-- Text under study follows --
Streetlight Effect: Finding Answers Where It Is Easy To Find Them

“If you tell the truth, you don't have to remember anything.” ― Mark Twain

MENTAL MODEL

turned-on light post under the rain
turned-on light post under the rain

You look for information where it is easiest to find it. This is known as the streetlight effect or drunkard’s search principle. The origin of the name comes from a story about a policeman who sees a drunk man searching for something under a streetlight. The policeman asks him what he lost. He says his keys. After a few minutes the policeman asked if he is sure he lost them there. The drunk says no, and that he lost them in the park. The policeman then asked why he is searching there. The drunk replies, “this is where the light is”.

Like the drunk, you, your team, or even your entire organization has the tendency to look for answers in the easiest of places. This often leads you to convincing results. Results that are far from the truth. Think about how people typically search the web. Take yourself as an example. Do you use multiple search engines — DuckDuckGo, Google, Brave, Bing? How often do you go beyond the first page? See, you limit your surfing. This way, you seemingly get a satisfying answer while saving energy. Ease, of course, does not always mean accuracy.

It’s natural. When you cannot see in the dark, you look under the only source of illumination. Researchers do this as well. It’s one of the main reasons big data studies don’t apply to the real world. This is because most studies take readily available data based on the assumption that it provides insights into reality, which isn’t always the case. This happened in the field of cardiology in the early 1980s. Anti-arrhythmia drugs burst onto the scene. Heart-attack victims with steady heartbeats have the best odds of survival. A medication that could tamp down irregularities would transform the field.

The drugs became the standard care for heart-attack patients. They were smoothing out heartbeats in intensive care units across the States. But in the early 90s, heart doctors realized the drugs were doing something else as well. They killed about 56 thousand heart-attack patients per year. Hearts were indeed beating more regularly on the drugs. But the problem is, their owners were one-third as likely to survive. Cardiologists focused on the immediately measurable improvement in arrhythmias and overlooked the long-term implication of death. Hence the streetlight effect is a common conversation amongst scientists: most researchers spend their careers looking for answers where the light is better rather than where the truth is likely to lie.

woman walking near black lamppost turned-on during nighttime
woman walking near black lamppost turned-on during nighttime

Real-world examples of the streetlight effect:

  • The Classic — Lost Keys: a person loses their keys. Instead of searching where they lost them, they look under a streetlight because that’s where its bright. The keys remain unfound. Convenience can result in suboptimal search behavior.
-- Text under study concluded --
-- Dataset content follows --
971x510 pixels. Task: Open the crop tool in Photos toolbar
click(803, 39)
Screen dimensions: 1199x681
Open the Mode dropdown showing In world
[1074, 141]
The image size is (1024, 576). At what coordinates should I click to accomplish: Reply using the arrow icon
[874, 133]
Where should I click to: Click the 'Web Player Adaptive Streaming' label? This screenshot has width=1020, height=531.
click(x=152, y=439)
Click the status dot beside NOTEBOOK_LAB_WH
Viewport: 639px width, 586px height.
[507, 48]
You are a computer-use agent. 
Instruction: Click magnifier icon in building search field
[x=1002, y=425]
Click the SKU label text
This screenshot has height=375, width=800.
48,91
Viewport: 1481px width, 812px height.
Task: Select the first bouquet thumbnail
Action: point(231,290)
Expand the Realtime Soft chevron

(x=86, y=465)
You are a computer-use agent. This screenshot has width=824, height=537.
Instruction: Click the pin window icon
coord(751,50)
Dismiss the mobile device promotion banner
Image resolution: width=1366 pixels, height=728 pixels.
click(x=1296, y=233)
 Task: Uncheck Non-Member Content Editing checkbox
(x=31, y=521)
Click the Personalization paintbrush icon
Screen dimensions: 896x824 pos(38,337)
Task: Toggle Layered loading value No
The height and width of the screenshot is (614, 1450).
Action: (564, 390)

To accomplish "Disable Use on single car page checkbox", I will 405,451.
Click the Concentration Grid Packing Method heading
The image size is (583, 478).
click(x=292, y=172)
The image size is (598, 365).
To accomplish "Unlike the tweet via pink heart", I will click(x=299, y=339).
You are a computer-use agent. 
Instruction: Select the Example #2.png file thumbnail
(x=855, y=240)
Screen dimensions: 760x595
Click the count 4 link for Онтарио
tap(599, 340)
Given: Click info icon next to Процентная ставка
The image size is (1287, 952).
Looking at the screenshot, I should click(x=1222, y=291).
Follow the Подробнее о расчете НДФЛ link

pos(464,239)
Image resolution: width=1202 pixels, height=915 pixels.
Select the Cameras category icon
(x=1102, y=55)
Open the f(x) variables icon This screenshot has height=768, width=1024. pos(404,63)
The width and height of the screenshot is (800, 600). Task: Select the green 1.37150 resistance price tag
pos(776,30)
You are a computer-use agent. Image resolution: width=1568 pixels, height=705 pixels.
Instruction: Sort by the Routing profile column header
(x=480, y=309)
-- Dataset content concluded --
To do:
Quote the stretch of the streetlight effect text from "Real-world examples of" through "suboptimal search behavior.". The data come from a separate source.

Written response:
Real-world examples of the streetlight effect:

  • The Classic — Lost Keys: a person loses their keys. Instead of searching where they lost them, they look under a streetlight because that’s where its bright. The keys remain unfound. Convenience can result in suboptimal search behavior.